Our Modern World

This story is the most indicative I’ve seen lately about the brave new world we’re living in – bio-tech edition…    “Finnish patient gets new jaw from own stem cells” by Sami Torma at Reuters (via BoingBoing).  The lead:

Scientists in Finland said they had replaced a 65-year-old patient’s upper jaw with a bone transplant cultivated from stem cells isolated from his own fatty tissue and grown inside his abdomen.

So does it really make sense for the U.S. to restrict stem cell research?  Not that I really know the current state of affairs – I’ve read some things that suggest that stem cells are now much more readily cultivated, so the old controversy is now moot.

Advertisements
Trackbacks are closed, but you can post a comment.

Comments

  • Jim  On February 5, 2008 at 7:08 pm

    Curt,

    The U.S. does not restrict stem cell research.

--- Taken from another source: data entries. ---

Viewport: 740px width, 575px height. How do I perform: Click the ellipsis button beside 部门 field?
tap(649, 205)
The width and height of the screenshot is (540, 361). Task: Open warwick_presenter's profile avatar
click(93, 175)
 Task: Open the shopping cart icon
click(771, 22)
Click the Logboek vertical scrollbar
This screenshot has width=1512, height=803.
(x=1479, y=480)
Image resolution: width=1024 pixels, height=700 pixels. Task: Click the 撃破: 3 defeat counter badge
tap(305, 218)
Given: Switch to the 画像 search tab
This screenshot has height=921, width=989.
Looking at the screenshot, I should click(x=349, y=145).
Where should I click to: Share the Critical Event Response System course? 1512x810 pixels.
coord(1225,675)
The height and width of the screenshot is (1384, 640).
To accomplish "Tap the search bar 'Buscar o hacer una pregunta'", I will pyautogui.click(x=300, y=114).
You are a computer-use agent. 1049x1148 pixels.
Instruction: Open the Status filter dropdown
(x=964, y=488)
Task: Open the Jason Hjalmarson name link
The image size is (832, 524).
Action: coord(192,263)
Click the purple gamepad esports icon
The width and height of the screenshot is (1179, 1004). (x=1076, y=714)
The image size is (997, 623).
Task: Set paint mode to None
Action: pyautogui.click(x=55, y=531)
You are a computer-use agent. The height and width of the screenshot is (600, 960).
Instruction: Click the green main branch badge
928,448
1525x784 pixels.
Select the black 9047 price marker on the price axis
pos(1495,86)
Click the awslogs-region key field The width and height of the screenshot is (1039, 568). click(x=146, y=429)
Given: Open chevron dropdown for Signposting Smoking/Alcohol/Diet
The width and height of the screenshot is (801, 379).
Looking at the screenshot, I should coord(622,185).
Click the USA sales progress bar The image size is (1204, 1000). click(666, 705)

    The U.S. does not allow FEDERAL money to support EMBRYONIC stem cell research. The free market can do whatever they choose!

    We can’t debate important subjects if we don’t understand the facts.

    The story you reference is TOTALLY SUPPORTIVE of the U.S. stance – that is that stem cells from other sources than EMBRYO’S can cure many of our ills, so why should we destroy embyo’s?

    The answer is that there is lot’s on $$$ to be had by destroying EMBRYO’S, just as there is lot’s of money in destroying over one million embryo’s each year by abortion.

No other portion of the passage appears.